January was again a month of soliciting feedback, followed by about a month of planning how to incorporate all of that feedback. Barely a week into March, the third draft was done. Then allergies happened. Then other stuff happened.
The pattern I see emerging indicates that when I have a solid plan, it takes about two months to power through a complete draft and a more nebulous amount of time to outline and plan—in this case, some fifteen months, including the time spent struggling through redrafting chapters without a solid plan in place. Each draft is accompanied by about a month of feedback time, including the read-through Cody and I do at the end, which works out to nine months or so. If I can pare down the amount outlining and re-outlining necessary to three months instead of friggin’ fifteen, that places a book on a respectable one-year timeline.
Of course, that’s still no where near where I want to be. At the top of 2013, I set myself the goal of writing two books in one year—which rather hilariously did not happen. Cody pointed out, though, that I should also strive to not have to do such heavy redrafting each time. Though it was far better than with Ashes, Embers’ drafts still involved substantial-enough revision that they were each distinct books sharing remarkably similar plots and many identical scenes. There are efficiency gains to make.
The Road Forward
Alour-Tan III. There’s more story to be told and I’m not making the same mistake this time that I made last time by fooling myself into thinking I should give the characters a rest. I also benefit from knowing exactly how this story ends and have for a long time.

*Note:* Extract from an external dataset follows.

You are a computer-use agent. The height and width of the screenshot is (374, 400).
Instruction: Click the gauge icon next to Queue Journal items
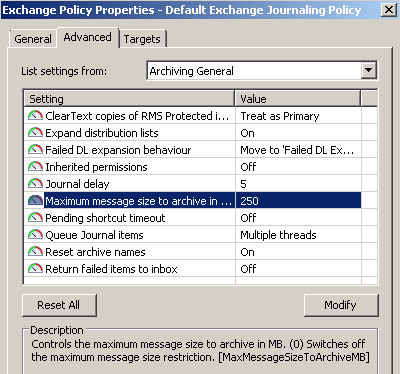pos(35,235)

That said, another thing I’ve had to confront time and again as Embers developed is that I am terrible at estimating how long this stuff takes. As such, I’m not going to throw out target release dates, estimated completion times, and so on anymore. I’m more than happy to share status reports here, but trying to use those to project when I’ll hit a given milestone is an exercise in futility. It’s frustrating for me to make those estimates and then miss them, just as I’m sure it’s frustrating for you to hear me make them, get your hopes up, and then not have them come to fruition.
Alour-Tan III will get here as fast as I can make it happen without compromising my own standards for quality. That’s the most I can promise.